Phooey…I am still pooped out.  Three nights now of less than satisfactory sleep.  And my standard for a satisfactory night’s sleep is pretty low.  I was insomniac for years.  I stopped being insomniac, in an extreme way, when I went on meds.  When I was first prescribed Prozac, I don’t know how many years ago, I was at first also given Xanax for anxiety.  That stuff was crap.  So I got myself switched to clonazepam.

 

crazyface 

.25 milligrams in the morning, and .50 milligrams at night.  If I am able to get to sleep at all, that’s the stuff that does it.  Over the years I managed to cut back by .25 because the stuff is an energy drainer, but even cutting back that .25 was rough.  Withdrawal produced some really, really dark feelings.  Every time I mention cutting back more my psychiatrist gets edgy and starts talking about how I must cut back VERY SLOWLY.  Now it seems they have a .25 tab that is water soluble.  So you can put the tab in a glass of water and drink a little less of the stuff over time.

The stuff is prescribed for epilepsy, anxiety, panic attacks and the notorious restless leg syndrome.  Somehow it makes the brain “less active,” whatever the hell that means.  But I guess I know because before I started taking the stuff I would just toss and turn hour after hour chewing on some thought.  

I have had only three or four true blue anxiety attacks.  Once I was eating and for some reason, my arm starting shaking and I couldn’t get the food to my mouth, and then I felt I couldn’t breathe.  I went outside to walk around to calm myself, but that didn’t work.  I thought I was having a heart attack.  But then my reading in psychology came to my rescue and I concluded that I was having an anxiety attack, so I went back inside and took an extra tab of clonazepam and the attack went away in about half an hour—probably placebo effect plus the drug kicking in.
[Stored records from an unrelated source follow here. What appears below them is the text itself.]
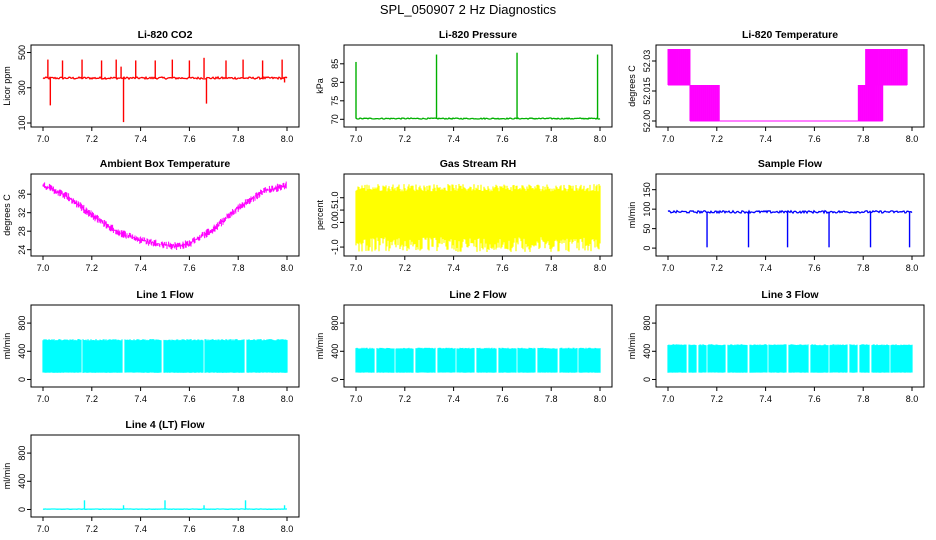  What do you see at coordinates (647, 229) in the screenshot?
I see `y-tick-label: 50` at bounding box center [647, 229]. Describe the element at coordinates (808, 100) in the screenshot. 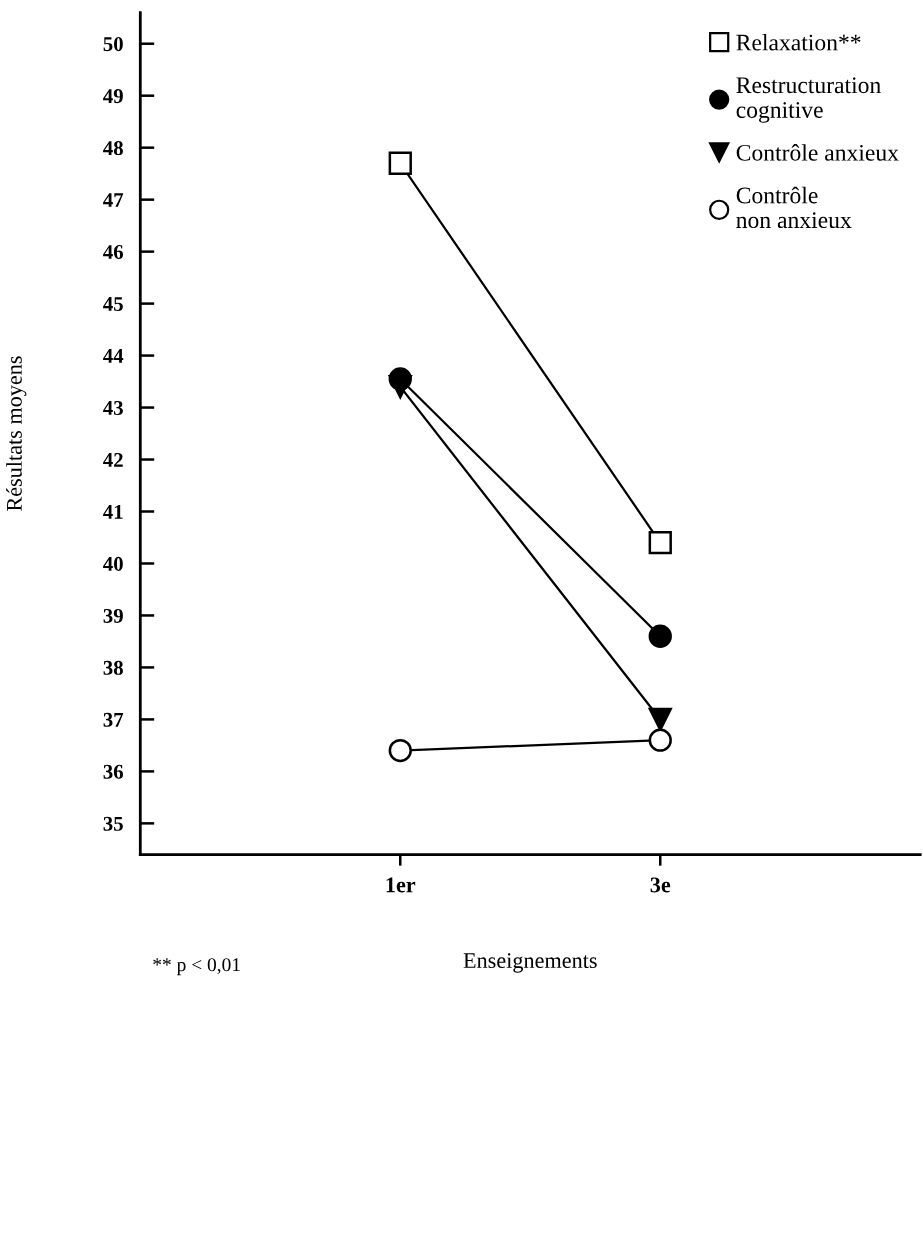

I see `legend-label: Restructuration cognitive` at that location. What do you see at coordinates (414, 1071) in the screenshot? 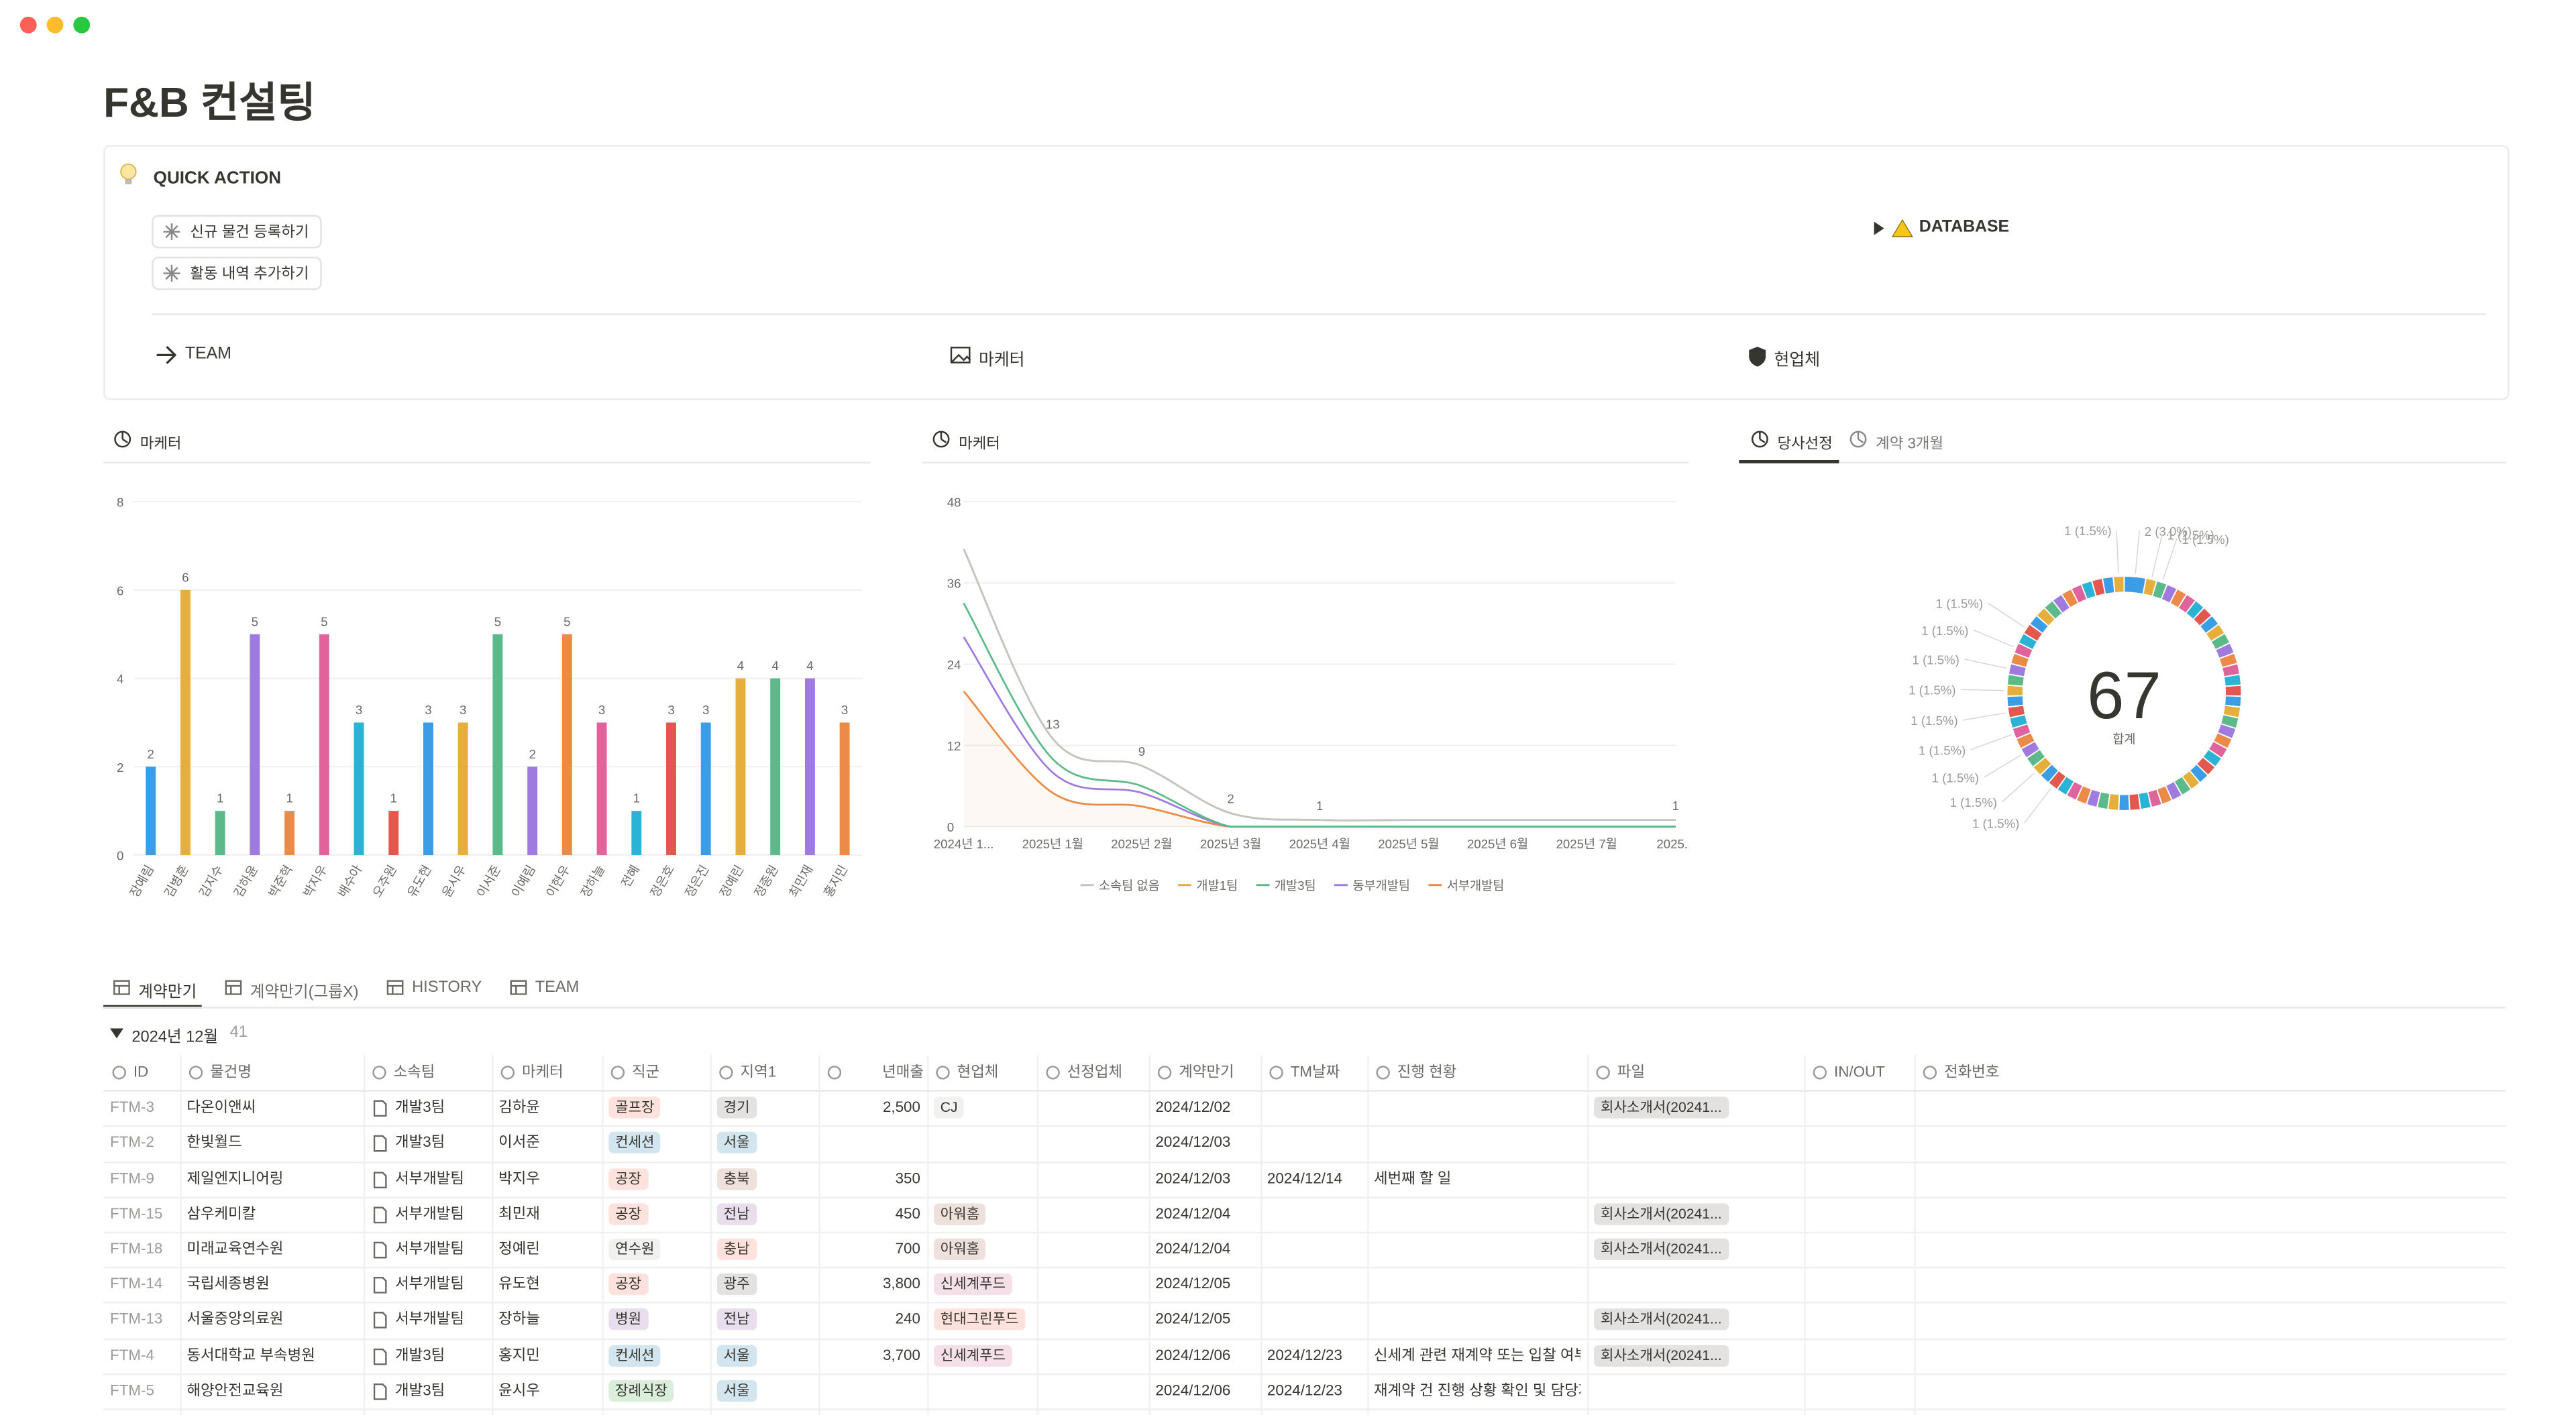
I see `column-header: 소속팀` at bounding box center [414, 1071].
Damn, I depress myself just by thinking about myself.

Now critics of the consumer society and the drug industry say we take these meds just to take care of ordinary human unhappiness.  The implication is that we have lost our souls and want a happy pill for everything, like Huxley’s “soma,” or something.  Well, I don’t think not being able to sleep well for years upon years or going around thinking you are having a heart attack when you aren’t is ordinary human unhappiness.  And if it is, I think more allowances—in the form of extended vacations, reduced work days, more and more personal days, as well as institutionalized and socially accepted nap time on the job—ought to be made for those suffering from ordinary human unhappiness.